───── RECORDS

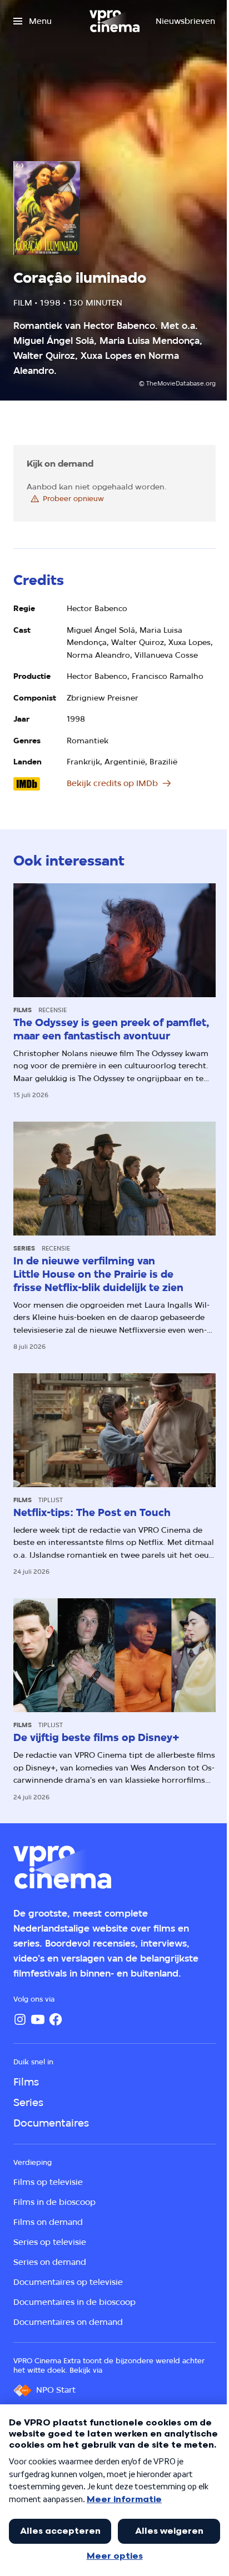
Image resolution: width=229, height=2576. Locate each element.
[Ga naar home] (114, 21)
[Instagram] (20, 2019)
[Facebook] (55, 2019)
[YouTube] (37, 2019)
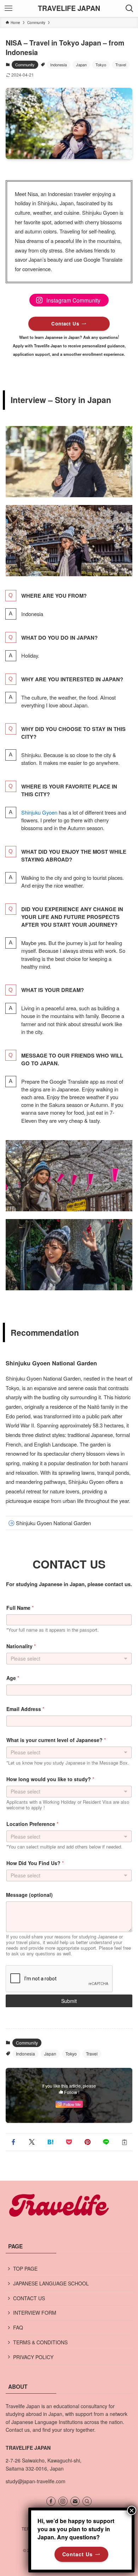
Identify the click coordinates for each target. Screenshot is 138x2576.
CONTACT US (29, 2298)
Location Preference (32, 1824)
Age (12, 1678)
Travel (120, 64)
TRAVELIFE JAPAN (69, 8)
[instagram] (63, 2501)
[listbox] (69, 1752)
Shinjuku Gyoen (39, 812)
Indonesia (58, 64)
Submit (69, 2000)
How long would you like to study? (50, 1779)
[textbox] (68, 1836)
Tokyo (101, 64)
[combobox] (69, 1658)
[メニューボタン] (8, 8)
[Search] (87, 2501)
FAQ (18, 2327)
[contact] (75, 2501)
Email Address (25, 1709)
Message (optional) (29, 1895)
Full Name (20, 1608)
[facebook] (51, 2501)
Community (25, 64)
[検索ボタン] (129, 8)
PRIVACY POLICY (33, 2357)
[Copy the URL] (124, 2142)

──────────
───── RECORDS

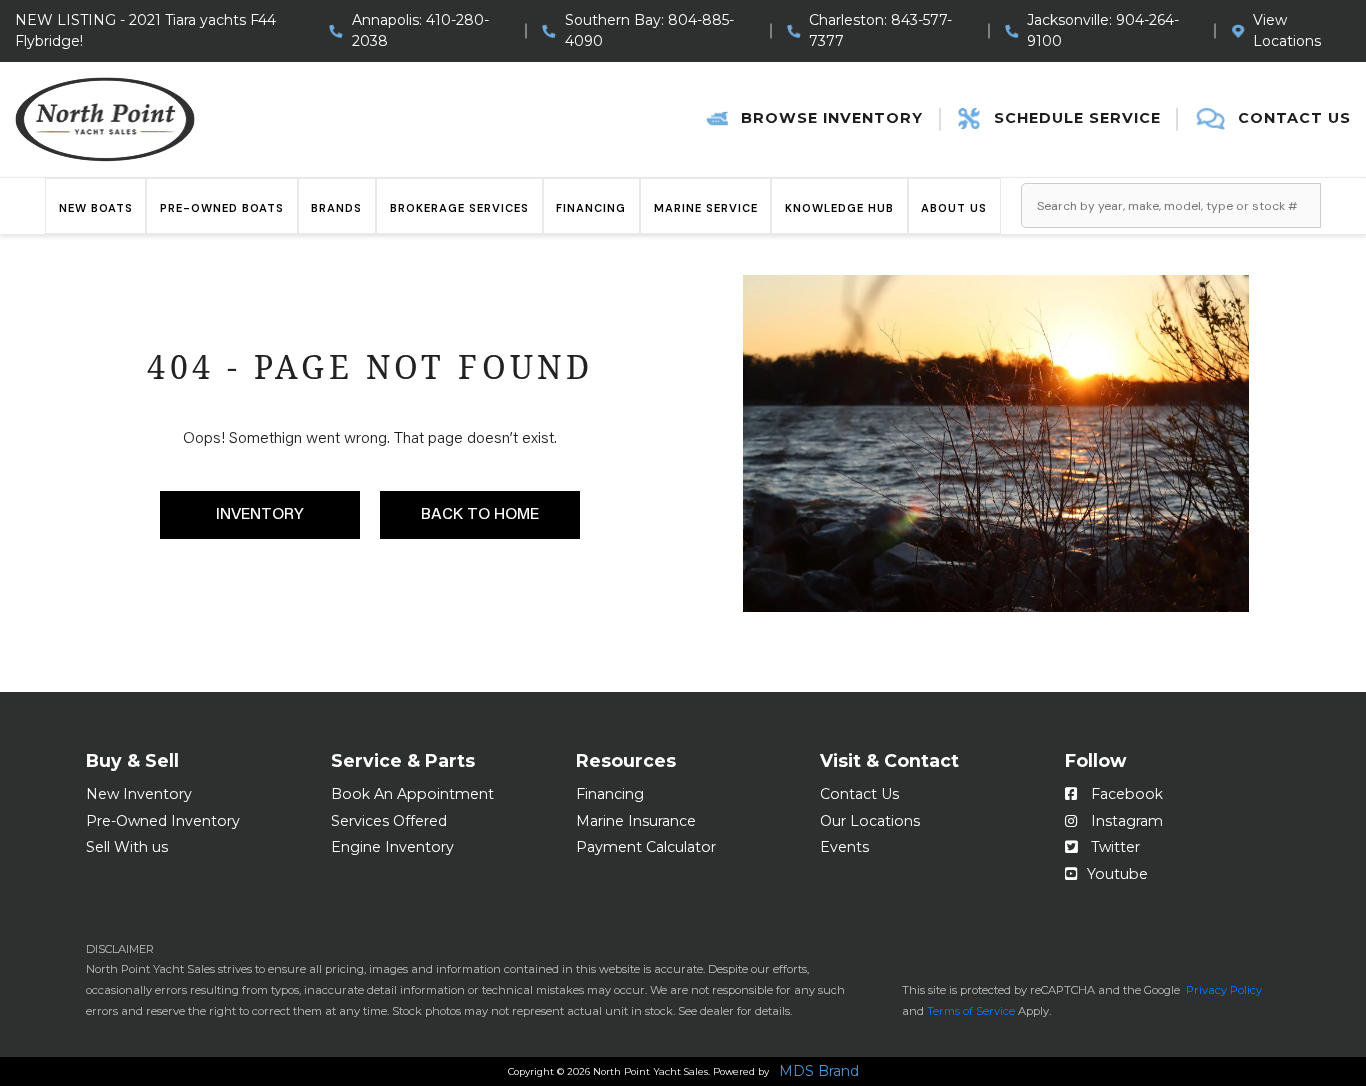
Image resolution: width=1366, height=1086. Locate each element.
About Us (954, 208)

──────────

WORK TASK:
Given the records above, restate word for word only the lines starting at the one with "CONTACT US (29, 2298)" and ending at the one with "[Copy the URL] (124, 2142)".

RESULT OF THIS TASK:
CONTACT US (29, 2298)
Location Preference (32, 1824)
Age (12, 1678)
Travel (120, 64)
TRAVELIFE JAPAN (69, 8)
[instagram] (63, 2501)
[listbox] (69, 1752)
Shinjuku Gyoen (39, 812)
Indonesia (58, 64)
Submit (69, 2000)
How long would you like to study? (50, 1779)
[textbox] (68, 1836)
Tokyo (101, 64)
[combobox] (69, 1658)
[メニューボタン] (8, 8)
[Search] (87, 2501)
FAQ (18, 2327)
[contact] (75, 2501)
Email Address (25, 1709)
Message (optional) (29, 1895)
Full Name (20, 1608)
[facebook] (51, 2501)
Community (25, 64)
[検索ボタン] (129, 8)
PRIVACY POLICY (33, 2357)
[Copy the URL] (124, 2142)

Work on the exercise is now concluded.